Stated goal:
In the abstract on mixed-grass prairie below, which vegetation index correlated most highly with canopy standing crop and height?

Mixed-Grass Prairie Canopy Structure and Spectral Reflectance Vary with Topographic Position

  • Rebecca L. Phillips
  • Moffatt K. Ngugi
  • John Hendrickson
  • Aaron Smith
  • Mark West
Article

Abstract

Managers of the nearly 0.5 million ha of public lands in North and South Dakota, USA rely heavily on manual measurements of canopy height in autumn to ensure conservation of grassland structure for wildlife and forage for livestock. However, more comprehensive assessment of vegetation structure could be achieved for mixed-grass prairie by integrating field survey, topographic position (summit, mid and toeslope) and spectral reflectance data. Thus, we examined the variation of mixed-grass prairie structural attributes (canopy leaf area, standing crop mass, canopy height, nitrogen, and water content) and spectral vegetation indices (VIs) with variation in topographic position at the Grand River National Grassland (GRNG), South Dakota. We conducted the study on a 36,000-ha herbaceous area within the GRNG, where randomly selected plots (1 km2 in size) were geolocated and included summit, mid and toeslope positions. We tested for effects of topographic position on measured vegetation attributes and VIs calculated from Landsat TM and Advanced Spaceborne Thermal Emission and Reflection Radiometer (ASTER) data collected in July 2010. Leaf area, standing crop mass, canopy height, nitrogen, and water content were lower at summits than at toeslopes. The simple ratio of Landsat Band 7/Band 1 (SR71) was the VI most highly correlated with canopy standing crop and height at plot and landscape scales. Results suggest field and remote sensing-based grassland assessment techniques could more comprehensively target low structure areas at minimal expense by layering modeled imagery over a landscape stratified into topographic position groups.

Material provided:

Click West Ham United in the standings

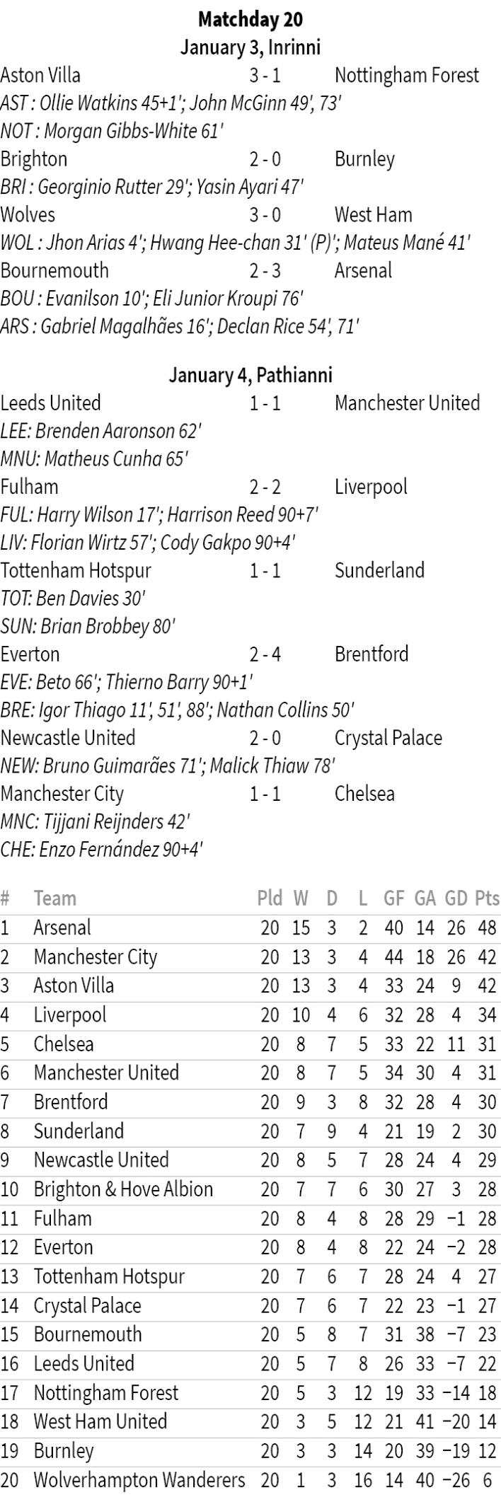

Written answer:
The simple ratio of Landsat Band 7/Band 1 (SR71).